Knowledge Graph Construction, Reasoning, and QA for Intelligent Hypertension Diagnosis
This article presents a comprehensive exploration of knowledge‑graph‑based modeling, neural‑symbolic multi‑hop reasoning, and large‑model‑driven question answering applied to precise medication decision‑making in hypertension, detailing system architecture, experimental evaluations, real‑world deployments, and future research directions.
The presentation introduces knowledge‑graph construction, reasoning, and question‑answering techniques applied to intelligent hypertension diagnosis, using the precise medication decision problem as a concrete example.
It highlights the complexity of medical decision tasks that require extensive domain knowledge, explainable inference, and multi‑step reasoning, emphasizing challenges such as heterogeneous knowledge modeling and the need for interpretable outcomes.
Six key topics are covered: (1) medical decision‑making tasks, (2) hierarchical hyper‑relational knowledge modeling, (3) neural‑symbolic multi‑hop reasoning, (4) large‑model‑driven intelligent QA, (5) practical deployment in clinical settings, and (6) a Q&A session.
Evaluations of GPT‑4 and several domain‑specific medical large models show that, while they can identify basic hypertension grades, they fail to provide personalized treatment plans or accurate risk stratification, indicating current limitations of LLMs in this vertical.
The proposed hyper‑relational knowledge‑graph engine correctly infers blood‑pressure grade, risk level, and a combined CCB + β‑blocker medication regimen, while also providing the logical reasoning path that justifies each decision.
Hierarchical hyper‑relational modeling contributions include HAHE (global‑local attention embedding), CDSS (hyper‑relational rule‑based decision support), DHGE (dual‑view embedding), and THH‑KG (instance‑concept‑reasoning three‑layer architecture), with HAHE achieving SOTA link‑prediction results on ACL‑2023 benchmarks.

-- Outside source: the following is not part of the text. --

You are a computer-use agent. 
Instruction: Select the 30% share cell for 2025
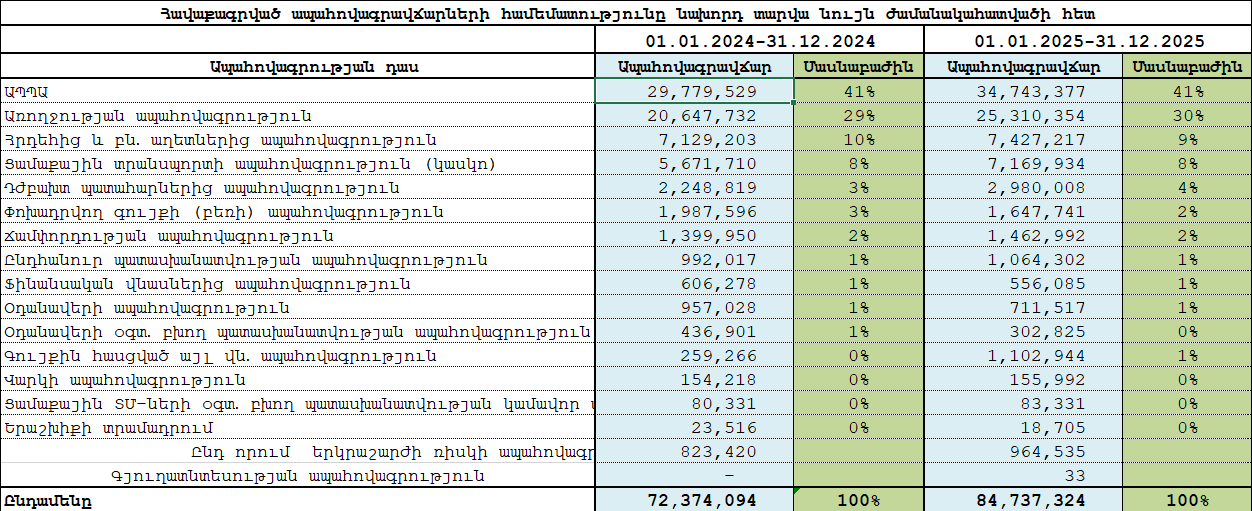1186,116
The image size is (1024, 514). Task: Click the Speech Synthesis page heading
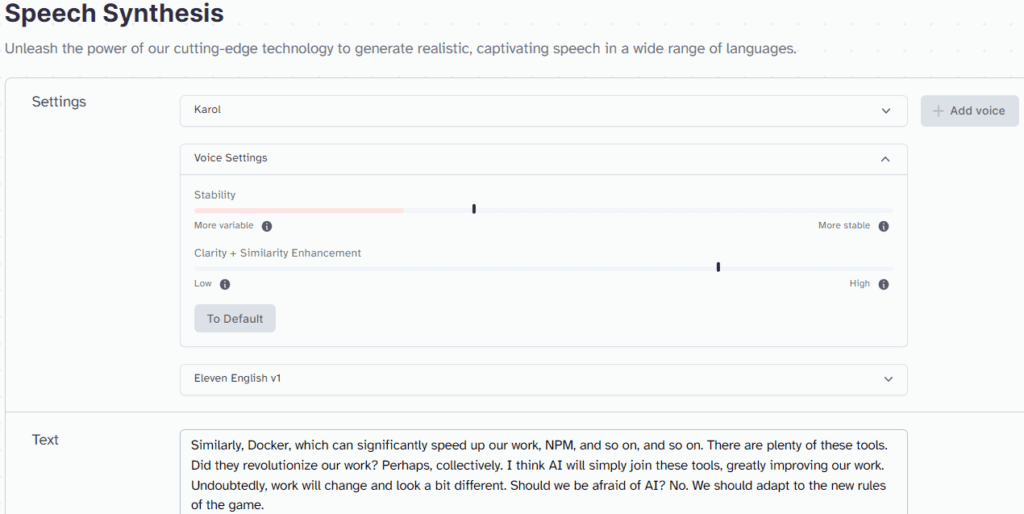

Neural‑symbolic multi‑hop reasoning frameworks such as FLEX (feature‑logic embedding), NQE (n‑ary query embedding), and TFLEX (temporal extension) are introduced, each attaining state‑of‑the‑art performance on static, hyper‑relational, and temporal reasoning tasks across multiple benchmark datasets.
The ChatKBQA framework combines large‑model generation of logical forms with unsupervised entity‑relation retrieval to produce SPARQL queries, achieving superior accuracy on WebQSP and CWQ datasets compared with traditional KBQA pipelines.
Real‑world deployment spans 18 hospitals and community health centers, serving over 4,000 hypertension patients with doctor‑assist decision support, personalized medication recommendations, and chronic‑disease management via a patient‑facing mini‑program.
Future work focuses on (1) efficient large‑model‑driven construction of hierarchical hyper‑relational KGs, (2) precise and explainable multi‑hop reasoning on incomplete graphs, and (3) integrating LLM agents with domain‑specific KGs to realize AI digital doctors for broader medical decision‑making scenarios.